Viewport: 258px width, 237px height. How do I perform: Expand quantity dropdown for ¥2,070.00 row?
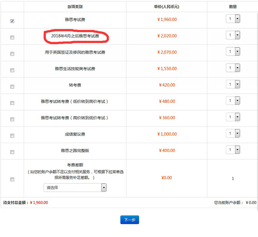coord(233,52)
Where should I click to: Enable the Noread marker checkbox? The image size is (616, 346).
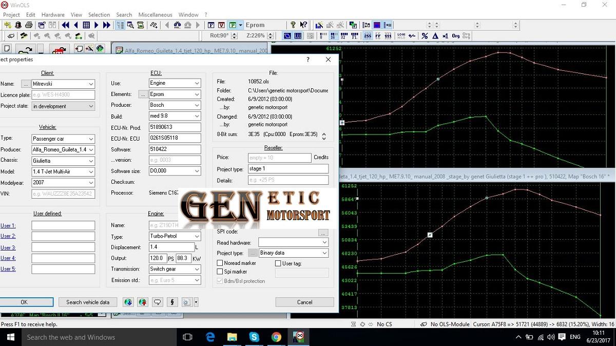click(220, 263)
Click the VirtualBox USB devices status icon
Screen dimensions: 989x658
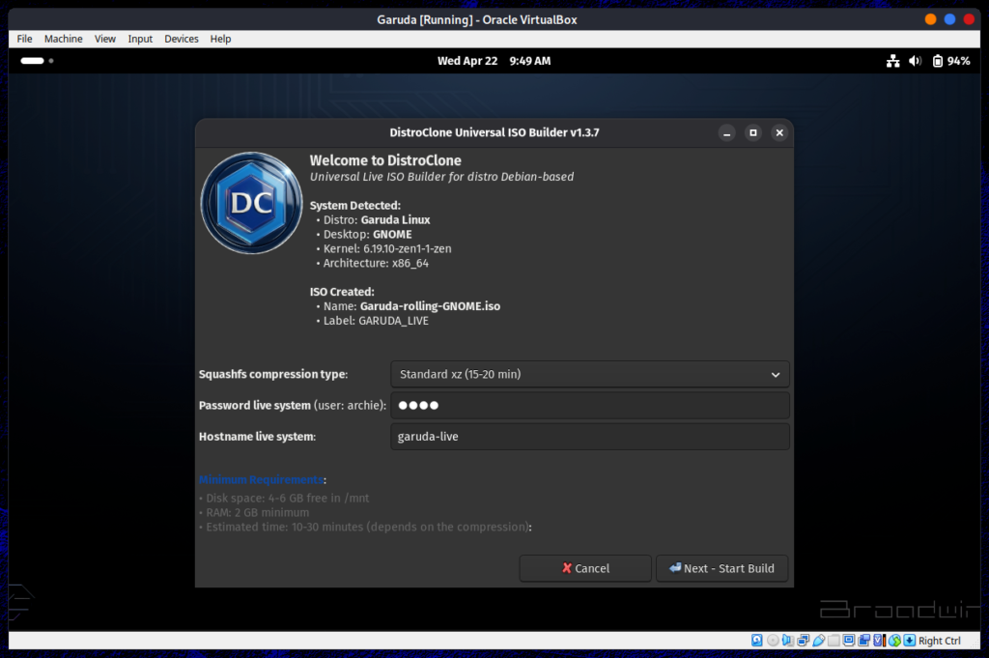816,641
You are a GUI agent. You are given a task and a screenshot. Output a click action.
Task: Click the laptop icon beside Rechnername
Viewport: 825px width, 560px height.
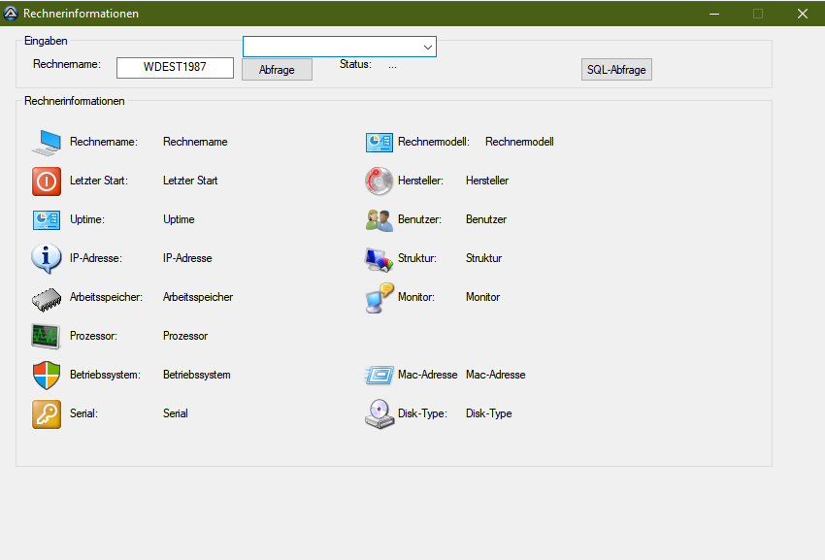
--
### Problem statement
Copy out every line of the material above word for word, omitting the pictures.

### Written solution
Viewport: 258px width, 237px height. How do I perform: Expand quantity dropdown for ¥2,070.00 row?
coord(233,52)
Where should I click to: Enable the Noread marker checkbox? The image size is (616, 346).
click(220, 263)
Click the VirtualBox USB devices status icon
Screen dimensions: 989x658
816,641
You are a GUI agent. You are given a task and a screenshot. Output a click action.
Task: Click the laptop icon beside Rechnername
Viewport: 825px width, 560px height.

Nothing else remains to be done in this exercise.